Pembatasan ini juga dirasakan langsung oleh Lulu, seorang pembeli sekaligus pemilik warung kecil di kawasan Kiduldalem. Ia menuturkan pengalamannya saat pasokan sedang langka, di mana ia tidak diizinkan membeli lebih dari satu sak beras. “Kemarin beli dua (sak), yang 25 kiloan, jadi enggak boleh. Harus beli satu saja, dibatasi cuma satu,” ungkap Lulu.

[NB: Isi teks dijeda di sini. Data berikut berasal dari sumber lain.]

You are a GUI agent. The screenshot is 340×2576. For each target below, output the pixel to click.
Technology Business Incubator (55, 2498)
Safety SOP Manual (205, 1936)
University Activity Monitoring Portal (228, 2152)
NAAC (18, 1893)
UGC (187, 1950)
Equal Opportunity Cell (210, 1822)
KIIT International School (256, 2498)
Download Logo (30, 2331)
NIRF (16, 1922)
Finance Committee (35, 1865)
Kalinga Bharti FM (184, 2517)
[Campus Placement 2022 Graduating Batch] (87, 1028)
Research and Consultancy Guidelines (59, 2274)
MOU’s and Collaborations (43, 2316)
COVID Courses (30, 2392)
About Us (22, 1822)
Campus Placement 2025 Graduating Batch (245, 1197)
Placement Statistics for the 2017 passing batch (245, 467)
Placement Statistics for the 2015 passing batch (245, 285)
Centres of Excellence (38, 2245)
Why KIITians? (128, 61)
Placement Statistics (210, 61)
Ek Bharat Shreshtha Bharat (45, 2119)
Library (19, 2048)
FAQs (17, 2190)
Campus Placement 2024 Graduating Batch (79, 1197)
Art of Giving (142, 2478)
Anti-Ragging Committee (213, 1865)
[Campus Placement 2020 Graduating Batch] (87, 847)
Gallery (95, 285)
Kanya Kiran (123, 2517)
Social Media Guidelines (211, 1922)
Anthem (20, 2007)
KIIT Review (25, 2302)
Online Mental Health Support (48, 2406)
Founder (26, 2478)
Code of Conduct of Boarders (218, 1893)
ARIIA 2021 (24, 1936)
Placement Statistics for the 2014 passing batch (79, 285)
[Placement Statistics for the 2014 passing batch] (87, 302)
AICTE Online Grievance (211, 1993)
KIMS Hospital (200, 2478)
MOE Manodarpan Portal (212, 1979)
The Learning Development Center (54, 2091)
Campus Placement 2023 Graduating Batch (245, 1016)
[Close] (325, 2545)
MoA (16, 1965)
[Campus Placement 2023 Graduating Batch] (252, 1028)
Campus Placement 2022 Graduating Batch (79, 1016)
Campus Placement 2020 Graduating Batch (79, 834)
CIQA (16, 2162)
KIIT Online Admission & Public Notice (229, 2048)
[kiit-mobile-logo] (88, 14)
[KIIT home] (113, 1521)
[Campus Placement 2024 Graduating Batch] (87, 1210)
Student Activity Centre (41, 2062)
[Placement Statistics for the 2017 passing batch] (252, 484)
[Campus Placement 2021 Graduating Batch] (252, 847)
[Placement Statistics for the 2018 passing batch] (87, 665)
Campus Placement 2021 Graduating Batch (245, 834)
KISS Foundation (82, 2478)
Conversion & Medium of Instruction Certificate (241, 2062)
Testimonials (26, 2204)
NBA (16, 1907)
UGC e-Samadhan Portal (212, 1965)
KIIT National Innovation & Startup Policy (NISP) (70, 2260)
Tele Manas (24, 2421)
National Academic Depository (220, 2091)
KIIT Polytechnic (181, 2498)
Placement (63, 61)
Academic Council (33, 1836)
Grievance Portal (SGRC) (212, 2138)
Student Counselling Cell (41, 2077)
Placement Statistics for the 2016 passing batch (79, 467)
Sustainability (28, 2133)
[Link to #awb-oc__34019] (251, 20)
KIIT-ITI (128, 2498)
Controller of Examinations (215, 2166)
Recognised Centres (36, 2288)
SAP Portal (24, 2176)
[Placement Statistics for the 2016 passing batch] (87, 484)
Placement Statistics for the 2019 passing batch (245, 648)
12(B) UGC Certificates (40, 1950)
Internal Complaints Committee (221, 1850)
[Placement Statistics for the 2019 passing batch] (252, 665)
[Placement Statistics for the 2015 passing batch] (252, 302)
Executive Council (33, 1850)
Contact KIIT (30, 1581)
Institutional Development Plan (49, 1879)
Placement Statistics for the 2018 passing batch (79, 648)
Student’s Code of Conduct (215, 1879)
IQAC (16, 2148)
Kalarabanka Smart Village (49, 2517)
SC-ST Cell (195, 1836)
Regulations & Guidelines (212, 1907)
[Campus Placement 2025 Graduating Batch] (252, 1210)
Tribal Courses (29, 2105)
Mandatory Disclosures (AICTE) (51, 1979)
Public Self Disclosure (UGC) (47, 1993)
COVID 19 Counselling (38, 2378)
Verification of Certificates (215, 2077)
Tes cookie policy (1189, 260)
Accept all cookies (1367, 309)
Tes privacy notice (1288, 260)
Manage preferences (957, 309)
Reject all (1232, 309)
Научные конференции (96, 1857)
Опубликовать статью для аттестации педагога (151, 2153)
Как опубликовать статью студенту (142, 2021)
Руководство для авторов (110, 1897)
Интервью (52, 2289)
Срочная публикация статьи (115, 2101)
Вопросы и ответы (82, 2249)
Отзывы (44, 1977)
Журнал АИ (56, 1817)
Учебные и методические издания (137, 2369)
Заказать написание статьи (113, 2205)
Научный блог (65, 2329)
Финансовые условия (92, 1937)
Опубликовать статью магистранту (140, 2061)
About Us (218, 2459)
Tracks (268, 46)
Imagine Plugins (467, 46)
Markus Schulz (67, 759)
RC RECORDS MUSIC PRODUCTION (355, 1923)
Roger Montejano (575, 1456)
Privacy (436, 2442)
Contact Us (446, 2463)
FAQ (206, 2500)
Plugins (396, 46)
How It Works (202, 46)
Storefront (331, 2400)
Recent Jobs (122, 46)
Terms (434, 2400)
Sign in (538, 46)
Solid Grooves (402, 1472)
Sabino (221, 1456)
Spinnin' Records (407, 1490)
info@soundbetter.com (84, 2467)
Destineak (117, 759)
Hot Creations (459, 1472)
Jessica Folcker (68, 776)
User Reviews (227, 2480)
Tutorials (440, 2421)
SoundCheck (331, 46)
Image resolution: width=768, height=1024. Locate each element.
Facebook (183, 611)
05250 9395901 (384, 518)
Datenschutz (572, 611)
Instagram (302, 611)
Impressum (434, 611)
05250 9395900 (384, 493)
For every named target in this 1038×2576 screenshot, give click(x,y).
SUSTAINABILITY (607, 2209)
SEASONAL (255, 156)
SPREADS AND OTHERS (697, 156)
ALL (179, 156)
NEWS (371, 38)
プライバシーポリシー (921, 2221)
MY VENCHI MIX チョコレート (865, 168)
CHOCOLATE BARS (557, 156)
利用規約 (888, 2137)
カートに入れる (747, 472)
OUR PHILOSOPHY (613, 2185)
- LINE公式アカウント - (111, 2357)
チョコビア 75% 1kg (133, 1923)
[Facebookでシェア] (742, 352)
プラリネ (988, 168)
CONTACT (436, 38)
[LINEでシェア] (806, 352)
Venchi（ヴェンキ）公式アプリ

Perubahan Pilihan Konsumen
Kelangkaan paling terasa pada merek-merek yang sudah lama menjadi favorit konsumen, seperti Lahap dan Bintang Biru. Akibatnya, sejumlah merek baru seperti Jingga dan Melon mulai bermunculan di pasar. Namun, menurut Lulu, konsumen cenderung ragu untuk beralih. “Orang masih cenderung (memilih) merek-merek yang sudah ada. Merk baru itu belum dikenal banyak orang, jadi daripada pelanggan kabur, kita enggak berani (menyediakan),” jelasnya.